Cartwheels in a Sari: A Memoir of Growing Up Cult
- Author: Jayanti Tamm
- Genre: Religion & Spirituality
- Publisher: Harmony Books
- Publication date: April 14, 2009
- Publication place: United States
- Media type: Hardcover
- Pages: 304
- ISBN: 0-307-39392-5

= Cartwheels in a Sari =

2009 book by Jayanti Tamm

Cartwheels in a Sari: A Memoir of Growing Up Cult is a memoir written by Jayanti Tamm, published in 2009, describing her life as a disciple of Indian-American spiritual leader Sri Chinmoy.
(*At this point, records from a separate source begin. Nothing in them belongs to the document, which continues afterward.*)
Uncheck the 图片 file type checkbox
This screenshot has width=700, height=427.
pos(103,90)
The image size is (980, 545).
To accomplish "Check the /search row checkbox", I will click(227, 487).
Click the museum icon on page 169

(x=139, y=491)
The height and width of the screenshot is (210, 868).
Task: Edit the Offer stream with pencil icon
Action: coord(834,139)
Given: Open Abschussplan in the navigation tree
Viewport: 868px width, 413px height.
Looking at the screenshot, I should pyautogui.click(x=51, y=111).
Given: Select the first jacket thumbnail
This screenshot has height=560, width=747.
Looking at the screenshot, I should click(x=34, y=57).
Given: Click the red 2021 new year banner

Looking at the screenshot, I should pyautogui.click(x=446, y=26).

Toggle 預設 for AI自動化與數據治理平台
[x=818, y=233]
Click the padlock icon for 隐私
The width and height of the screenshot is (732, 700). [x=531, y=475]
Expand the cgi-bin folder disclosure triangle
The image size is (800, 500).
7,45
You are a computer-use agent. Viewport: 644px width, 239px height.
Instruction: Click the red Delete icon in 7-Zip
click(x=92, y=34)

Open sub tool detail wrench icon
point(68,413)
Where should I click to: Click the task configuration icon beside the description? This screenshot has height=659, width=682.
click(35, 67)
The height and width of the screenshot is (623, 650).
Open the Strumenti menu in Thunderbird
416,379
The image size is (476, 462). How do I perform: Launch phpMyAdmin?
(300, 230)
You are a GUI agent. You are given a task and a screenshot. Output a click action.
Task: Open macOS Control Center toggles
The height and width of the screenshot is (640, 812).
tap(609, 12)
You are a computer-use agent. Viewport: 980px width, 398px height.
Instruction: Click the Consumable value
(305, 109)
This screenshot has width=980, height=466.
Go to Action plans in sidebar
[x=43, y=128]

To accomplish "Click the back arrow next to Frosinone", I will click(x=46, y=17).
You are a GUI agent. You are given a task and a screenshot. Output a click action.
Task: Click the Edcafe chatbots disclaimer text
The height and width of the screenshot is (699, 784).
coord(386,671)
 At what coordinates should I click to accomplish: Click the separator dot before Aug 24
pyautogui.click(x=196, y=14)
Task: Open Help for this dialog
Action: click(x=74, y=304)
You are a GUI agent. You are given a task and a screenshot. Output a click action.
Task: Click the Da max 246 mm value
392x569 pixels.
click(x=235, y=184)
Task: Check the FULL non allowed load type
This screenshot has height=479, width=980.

Tamm, who was born into Chinmoy's organization, claims in the book that Chinmoy predicted she would become his perfect disciple. She was banished from the group when she was 25. Cartwheels in a Sari describes her life in the guru's inner circle and her efforts to break free from his influence.

According to the book, Chinmoy banned sex, and most disciples were directed to remain single. The book also states that the guru disparaged secular education, and his prohibitions included the consumption of alcohol, caffeine, and meat; dancing; dating; socializing with outsiders; and owning pets, although he kept a collection of exotic pets in his Queens basement.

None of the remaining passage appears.